I just got back from teaching a workshop in Washington DC. The group was smart and warm and a lot of fun to work with. At the end, I asked for candid feedback about the workshop so that I can improve the workshop for future attendees. Their comments were very helpful.
I was quite touched and humbled by the thanks they extended to me for being generous with my work - Anything we discussed during the two days could be taken back and used without further purchase or license, etc...
On the LONG flight home (nearly six hours - yuck) I reflected on this notion and felt a bit sad that the simple act of sharing stood out as something unusual or special. Why is sharing not the NORM? Why would we not expect people and companies to give of themselves?
My pal Raj Setty recently wrote about this in a post called, A fundamental law - Give more and you will get more. I wholeheartedly agree with Raj on this and have seen it happen for me with my career.
This post is not just for consultants. Each of you has a sharing vs. charging style, too. When you work with others, do they feel like you have contributed something or taken something away? To get your way, do you have to PUSH (persuade, sell) or do you find that people PULL you toward them (enroll)?

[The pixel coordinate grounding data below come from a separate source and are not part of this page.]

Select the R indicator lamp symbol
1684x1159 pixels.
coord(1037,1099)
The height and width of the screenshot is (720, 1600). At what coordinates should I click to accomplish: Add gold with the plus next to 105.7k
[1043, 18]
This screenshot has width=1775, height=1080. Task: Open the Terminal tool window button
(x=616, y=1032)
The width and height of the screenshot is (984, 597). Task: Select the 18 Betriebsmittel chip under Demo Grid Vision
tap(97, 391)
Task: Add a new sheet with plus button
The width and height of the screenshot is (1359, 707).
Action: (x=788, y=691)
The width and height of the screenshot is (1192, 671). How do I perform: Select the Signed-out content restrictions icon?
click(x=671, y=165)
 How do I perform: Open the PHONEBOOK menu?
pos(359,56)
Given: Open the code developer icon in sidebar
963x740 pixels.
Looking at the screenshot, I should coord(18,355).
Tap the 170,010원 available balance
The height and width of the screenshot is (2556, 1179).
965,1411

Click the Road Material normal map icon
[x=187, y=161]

Managers - are your people feeling nickeled and dimed by your gnatty requests and irrational changes in priorities? To what degree are you generous with your time, attention, and assistance?
I know that I can improve my sharing versus charging "score" and so can you. Let's all think about what we can do today to be more generous - and then let's do that today.

Wonderful post, Lisa. I've believed for years that author/speaker/consultant types like us divide into two camps. There are those who work hard to wring every dollar out of what they have and to hunt down and punish those who use it without paying. And there are those who work hard to share what they do in as many ways as possible and don't worry about the occasional "exploiter" who might get something "free."
I agree that it's sad that the simple act of sharing, like the simple courtesies of "please" and "thank-you" have become exceptional events that merit comment.
Posted by: Wally Bock | December 11, 2008 at 02:57 PM
Wally - I agree, I think that many of us feel like we are always being sold something and it gets so tiring and we don't engage for fear of setting ourselves up.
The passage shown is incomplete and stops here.